- [PARTS OF THE EXERCISE]
**a.** Rewrite the paragraph of the passage on attribution bias that begins "When it comes to attribution" as a short list, keeping its main facts.
**b.** For each statement, say whether the passage on attribution bias agrees with it (yes or no), and quote the words from the passage that decide it: (i) The tendency to focus on people's individual dispositions is known in psychology as the fundamental attribution error. (ii) We tend to over-emphasize personal explanations of our own actions. (iii) Insights from behavioral science can help us fix attribution bias.
**c.** From the passage on attribution bias, extract the text between "When it comes" and "with our supervisors.", inclusive.

- [EXERCISE PASSAGE]
—————

Despite this discord, we are all susceptible to attribution bias and its ill effects. In turn, several insights from behavioral science can help us fix this bias in ways that broaden our field of view and help us treat each other more charitably amid Covid-19.

When we ascribe meaning to others’ actions, we tend to emphasize personal factors over environmental ones. When colleagues run late to meetings, we assign meaning to their person (they are careless with their time) rather than their situations (they were held up by their supervisors in the hallway between meetings). This tendency to focus on peoples’ individual dispositions can be so strong that it’s known in psychology as the fundamental attribution error.

When it comes to attribution, we tend to treat others differently than how we treat ourselves. In particular, we tend to over-emphasize personal explanations of other peoples’ actions—particularly unintentional ones—but downplay personal explanations in our own actions. While attribution for intentional behaviors can involve more complex theoretical underpinnings, the risk of asymmetric attribution remains. Our colleagues are late to meetings because they are careless with their time, but we are late to meetings because of important hallway conversations with our supervisors.

We should reflect on the motivations behind our Covid-related behavior and consider how others could misperceive them.

—————

- [DATA SHOWN]

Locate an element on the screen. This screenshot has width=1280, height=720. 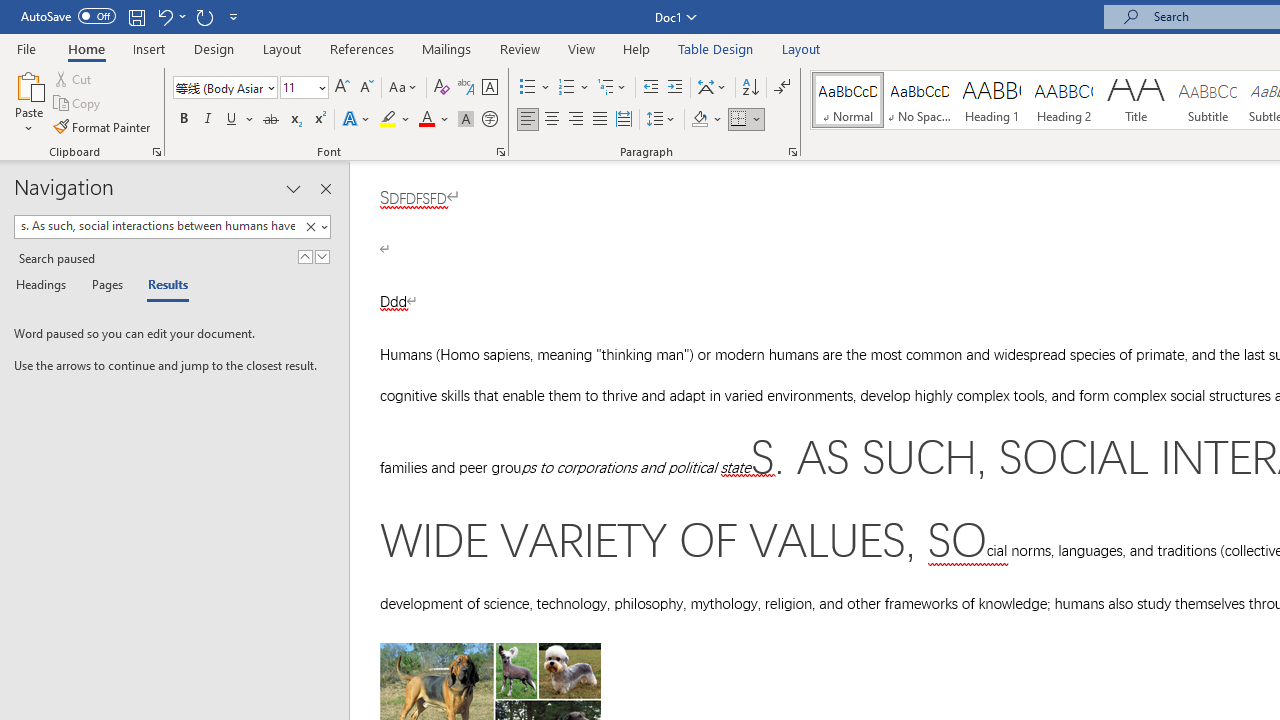
'Office Clipboard...' is located at coordinates (155, 150).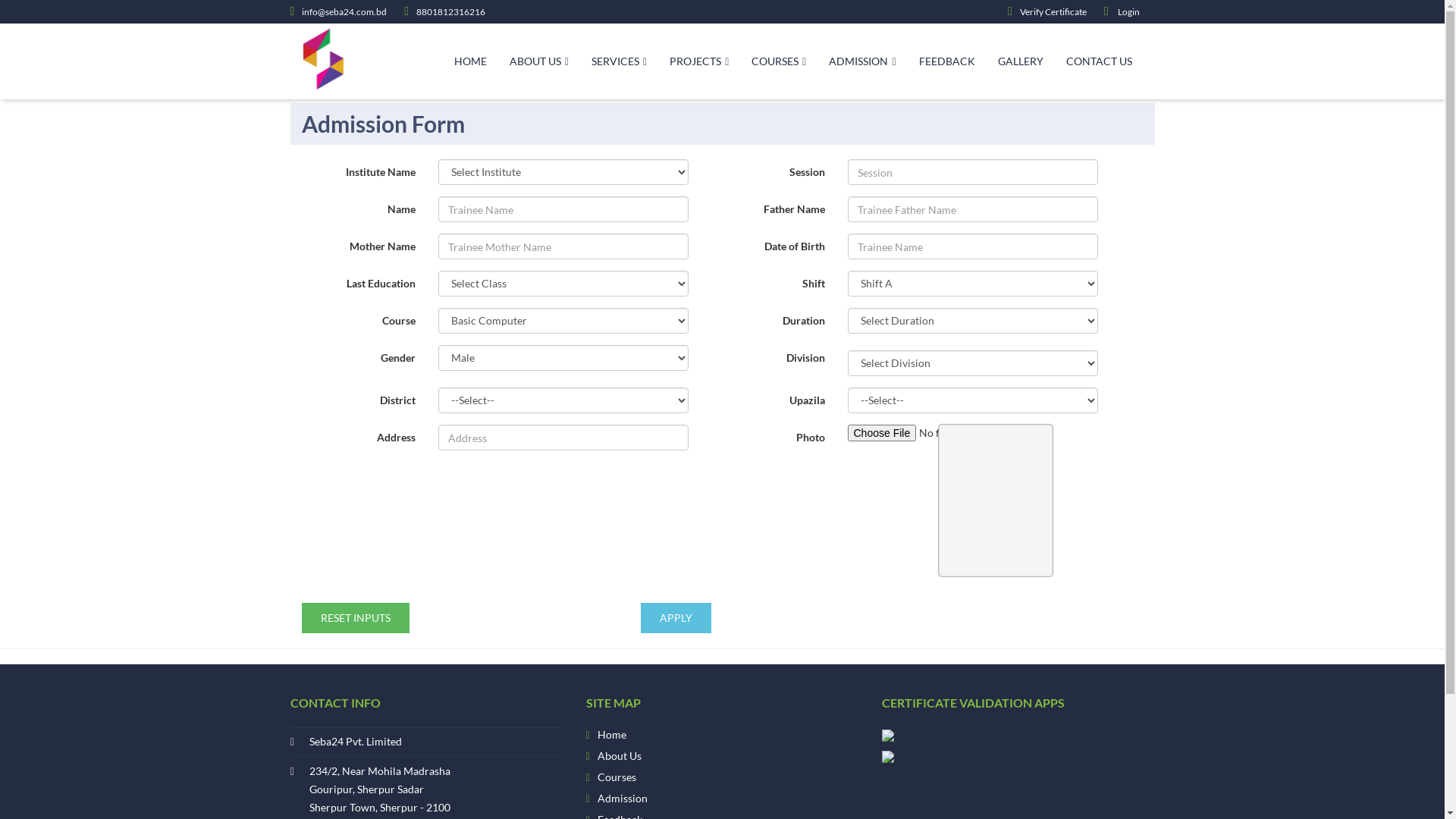  I want to click on 'Login', so click(1103, 11).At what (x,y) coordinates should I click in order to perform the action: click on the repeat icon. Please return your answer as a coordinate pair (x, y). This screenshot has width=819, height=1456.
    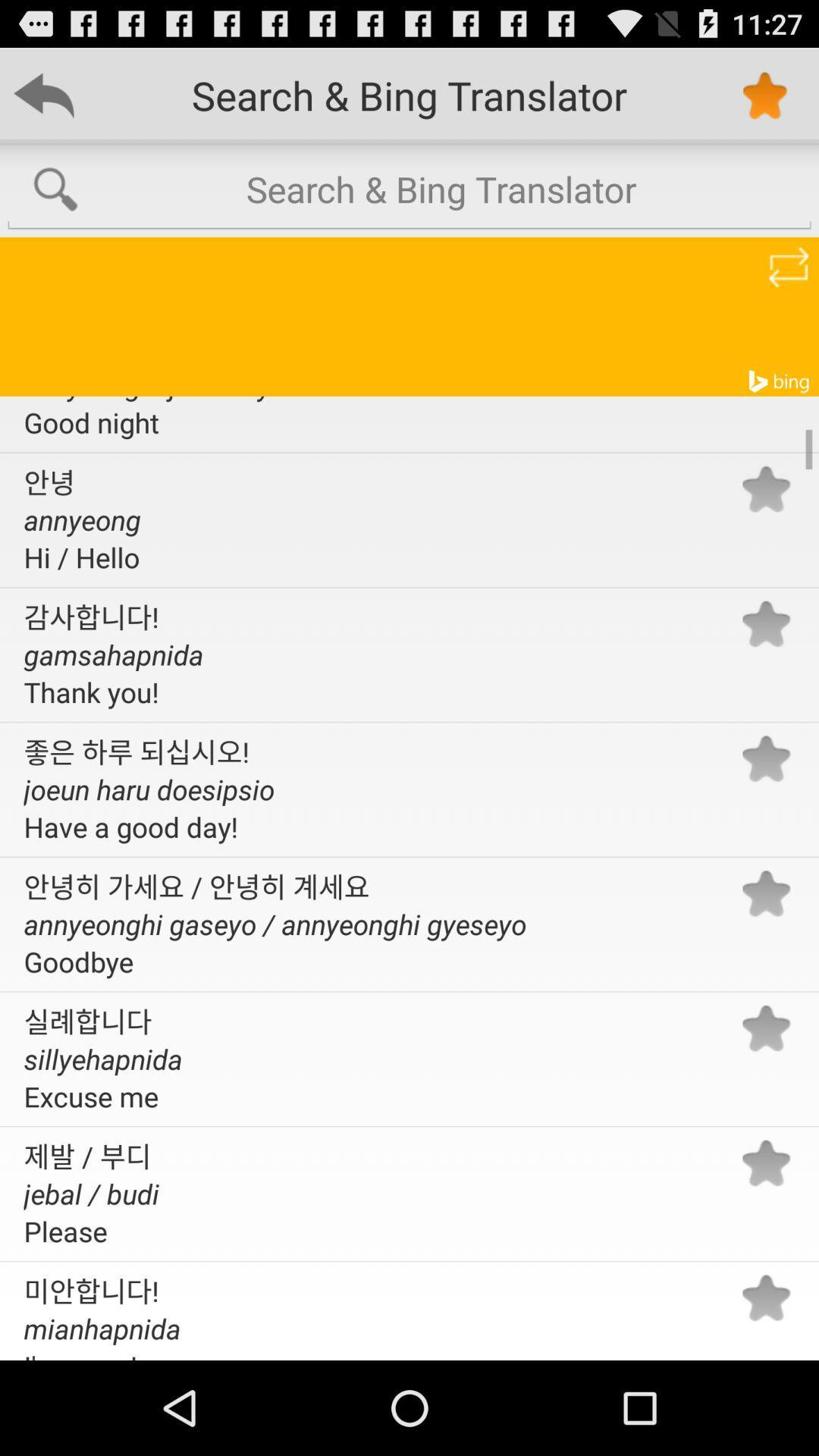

—————

- [ANSWER LIST]
**a.**
- We treat others differently from ourselves when explaining actions.
- We over-emphasize personal explanations of other people's actions, especially unintentional ones, but downplay personal explanations of our own.
- Attribution for intentional behaviors can involve more complex theory, but the risk of asymmetric attribution remains.
- Example: colleagues are late to meetings because they are careless with their time, but we are late because of important hallway conversations with our supervisors.

**b.**
(i) Yes: "This tendency to focus on peoples’ individual dispositions can be so strong that it’s known in psychology as the fundamental attribution error."
(ii) No: "but downplay personal explanations in our own actions."
(iii) Yes: "several insights from behavioral science can help us fix this bias"

**c.**
When it comes to attribution, we tend to treat others differently than how we treat ourselves. In particular, we tend to over-emphasize personal explanations of other peoples’ actions—particularly unintentional ones—but downplay personal explanations in our own actions. While attribution for intentional behaviors can involve more complex theoretical underpinnings, the risk of asymmetric attribution remains. Our colleagues are late to meetings because they are careless with their time, but we are late to meetings because of important hallway conversations with our supervisors.